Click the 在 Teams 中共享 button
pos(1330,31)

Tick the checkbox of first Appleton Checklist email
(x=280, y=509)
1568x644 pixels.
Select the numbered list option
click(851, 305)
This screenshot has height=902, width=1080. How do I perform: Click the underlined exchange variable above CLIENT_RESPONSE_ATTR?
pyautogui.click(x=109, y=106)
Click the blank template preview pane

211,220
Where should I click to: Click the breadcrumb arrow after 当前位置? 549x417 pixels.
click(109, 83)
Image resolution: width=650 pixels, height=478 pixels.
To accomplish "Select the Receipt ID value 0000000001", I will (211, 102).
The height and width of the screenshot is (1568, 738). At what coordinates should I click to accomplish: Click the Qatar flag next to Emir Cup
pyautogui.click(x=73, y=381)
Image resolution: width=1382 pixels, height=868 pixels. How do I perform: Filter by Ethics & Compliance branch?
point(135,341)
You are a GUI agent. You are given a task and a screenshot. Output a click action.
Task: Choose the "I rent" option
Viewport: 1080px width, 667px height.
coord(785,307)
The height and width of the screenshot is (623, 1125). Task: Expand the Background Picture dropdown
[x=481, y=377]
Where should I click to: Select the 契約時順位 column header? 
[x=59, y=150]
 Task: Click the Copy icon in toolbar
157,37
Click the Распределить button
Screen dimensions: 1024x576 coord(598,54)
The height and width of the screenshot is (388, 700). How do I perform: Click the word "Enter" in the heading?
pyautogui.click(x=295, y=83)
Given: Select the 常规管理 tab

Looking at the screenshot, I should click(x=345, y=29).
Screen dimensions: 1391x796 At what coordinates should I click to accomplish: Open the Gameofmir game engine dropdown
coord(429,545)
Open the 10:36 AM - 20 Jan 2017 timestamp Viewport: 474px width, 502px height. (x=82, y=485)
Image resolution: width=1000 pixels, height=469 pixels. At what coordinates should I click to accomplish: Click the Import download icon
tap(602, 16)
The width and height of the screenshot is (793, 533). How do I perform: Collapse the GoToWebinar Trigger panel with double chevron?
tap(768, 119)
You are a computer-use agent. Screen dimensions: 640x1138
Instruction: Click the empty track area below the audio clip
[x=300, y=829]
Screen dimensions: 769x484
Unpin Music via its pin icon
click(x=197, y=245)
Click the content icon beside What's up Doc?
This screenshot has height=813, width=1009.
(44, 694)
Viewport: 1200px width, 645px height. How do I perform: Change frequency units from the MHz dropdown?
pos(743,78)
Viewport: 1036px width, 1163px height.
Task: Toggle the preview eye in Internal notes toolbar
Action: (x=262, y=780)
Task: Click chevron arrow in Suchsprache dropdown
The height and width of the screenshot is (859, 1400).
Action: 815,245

|---|

» TASK OBJECTIVE: Everything in the material above is to be copied exactly.

» FINISHED EXERCISE:
Click the 在 Teams 中共享 button
pos(1330,31)

Tick the checkbox of first Appleton Checklist email
(x=280, y=509)
1568x644 pixels.
Select the numbered list option
click(851, 305)
This screenshot has height=902, width=1080. How do I perform: Click the underlined exchange variable above CLIENT_RESPONSE_ATTR?
pyautogui.click(x=109, y=106)
Click the blank template preview pane

211,220
Where should I click to: Click the breadcrumb arrow after 当前位置? 549x417 pixels.
click(109, 83)
Image resolution: width=650 pixels, height=478 pixels.
To accomplish "Select the Receipt ID value 0000000001", I will (211, 102).
The height and width of the screenshot is (1568, 738). At what coordinates should I click to accomplish: Click the Qatar flag next to Emir Cup
pyautogui.click(x=73, y=381)
Image resolution: width=1382 pixels, height=868 pixels. How do I perform: Filter by Ethics & Compliance branch?
point(135,341)
You are a GUI agent. You are given a task and a screenshot. Output a click action.
Task: Choose the "I rent" option
Viewport: 1080px width, 667px height.
coord(785,307)
The height and width of the screenshot is (623, 1125). Task: Expand the Background Picture dropdown
[x=481, y=377]
Where should I click to: Select the 契約時順位 column header? 
[x=59, y=150]
 Task: Click the Copy icon in toolbar
157,37
Click the Распределить button
Screen dimensions: 1024x576 coord(598,54)
The height and width of the screenshot is (388, 700). How do I perform: Click the word "Enter" in the heading?
pyautogui.click(x=295, y=83)
Given: Select the 常规管理 tab

Looking at the screenshot, I should click(x=345, y=29).
Screen dimensions: 1391x796 At what coordinates should I click to accomplish: Open the Gameofmir game engine dropdown
coord(429,545)
Open the 10:36 AM - 20 Jan 2017 timestamp Viewport: 474px width, 502px height. (x=82, y=485)
Image resolution: width=1000 pixels, height=469 pixels. At what coordinates should I click to accomplish: Click the Import download icon
tap(602, 16)
The width and height of the screenshot is (793, 533). How do I perform: Collapse the GoToWebinar Trigger panel with double chevron?
tap(768, 119)
You are a computer-use agent. Screen dimensions: 640x1138
Instruction: Click the empty track area below the audio clip
[x=300, y=829]
Screen dimensions: 769x484
Unpin Music via its pin icon
click(x=197, y=245)
Click the content icon beside What's up Doc?
This screenshot has height=813, width=1009.
(44, 694)
Viewport: 1200px width, 645px height. How do I perform: Change frequency units from the MHz dropdown?
pos(743,78)
Viewport: 1036px width, 1163px height.
Task: Toggle the preview eye in Internal notes toolbar
Action: (x=262, y=780)
Task: Click chevron arrow in Suchsprache dropdown
The height and width of the screenshot is (859, 1400).
Action: 815,245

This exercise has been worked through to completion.